AIM OF THE EXERCISE:
Below are records; copy exactly the line containing "Task: Select the" and every line after it, through the last.

━━ RECORDED DATA

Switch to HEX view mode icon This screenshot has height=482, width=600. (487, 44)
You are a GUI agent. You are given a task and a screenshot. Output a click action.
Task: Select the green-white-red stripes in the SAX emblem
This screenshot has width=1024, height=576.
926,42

━━━━

WRITTEN RESPONSE:
Task: Select the green-white-red stripes in the SAX emblem
This screenshot has width=1024, height=576.
926,42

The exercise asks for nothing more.